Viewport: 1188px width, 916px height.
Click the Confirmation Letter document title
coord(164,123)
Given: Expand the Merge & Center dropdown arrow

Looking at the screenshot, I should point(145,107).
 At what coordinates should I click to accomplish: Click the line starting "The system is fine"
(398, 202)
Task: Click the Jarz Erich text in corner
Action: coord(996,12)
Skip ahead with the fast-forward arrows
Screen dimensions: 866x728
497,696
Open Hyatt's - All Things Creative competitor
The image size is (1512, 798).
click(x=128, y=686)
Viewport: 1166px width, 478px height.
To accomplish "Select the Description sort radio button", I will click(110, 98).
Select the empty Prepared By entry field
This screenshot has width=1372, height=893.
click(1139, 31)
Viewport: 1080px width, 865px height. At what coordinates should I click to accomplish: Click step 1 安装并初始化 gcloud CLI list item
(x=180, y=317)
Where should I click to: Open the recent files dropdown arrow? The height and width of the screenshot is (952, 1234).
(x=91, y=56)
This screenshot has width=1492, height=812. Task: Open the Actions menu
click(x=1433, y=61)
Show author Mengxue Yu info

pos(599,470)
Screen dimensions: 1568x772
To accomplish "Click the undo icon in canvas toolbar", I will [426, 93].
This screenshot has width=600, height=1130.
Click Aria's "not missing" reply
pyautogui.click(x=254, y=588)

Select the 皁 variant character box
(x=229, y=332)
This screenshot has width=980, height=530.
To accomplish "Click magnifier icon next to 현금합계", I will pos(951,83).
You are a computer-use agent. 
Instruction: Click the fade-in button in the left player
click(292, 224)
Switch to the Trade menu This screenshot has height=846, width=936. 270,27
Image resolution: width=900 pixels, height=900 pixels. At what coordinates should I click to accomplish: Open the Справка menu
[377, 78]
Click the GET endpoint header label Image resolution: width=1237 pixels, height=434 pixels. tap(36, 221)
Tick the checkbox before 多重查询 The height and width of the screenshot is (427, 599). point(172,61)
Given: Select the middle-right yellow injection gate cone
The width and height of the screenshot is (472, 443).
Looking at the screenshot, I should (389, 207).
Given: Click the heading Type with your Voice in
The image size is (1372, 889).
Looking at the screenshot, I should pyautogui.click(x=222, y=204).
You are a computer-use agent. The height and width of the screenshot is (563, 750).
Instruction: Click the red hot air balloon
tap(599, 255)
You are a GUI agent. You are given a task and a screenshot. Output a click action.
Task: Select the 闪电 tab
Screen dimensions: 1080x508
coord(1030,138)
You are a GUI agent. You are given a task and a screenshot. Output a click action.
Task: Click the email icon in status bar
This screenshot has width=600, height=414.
■ ■ ■
* YOUR INSTRUCTIONS
Look back at the data above. Transcribe exactly the lines starting at the line that contains "Viewport: 1080px width, 865px" and ending at the line that contains "This screenshot has width=600, height=1130.".

* EXERCISE SOLUTION
Viewport: 1080px width, 865px height. At what coordinates should I click to accomplish: Click step 1 安装并初始化 gcloud CLI list item
(x=180, y=317)
Where should I click to: Open the recent files dropdown arrow? The height and width of the screenshot is (952, 1234).
(x=91, y=56)
This screenshot has width=1492, height=812. Task: Open the Actions menu
click(x=1433, y=61)
Show author Mengxue Yu info

pos(599,470)
Screen dimensions: 1568x772
To accomplish "Click the undo icon in canvas toolbar", I will [426, 93].
This screenshot has width=600, height=1130.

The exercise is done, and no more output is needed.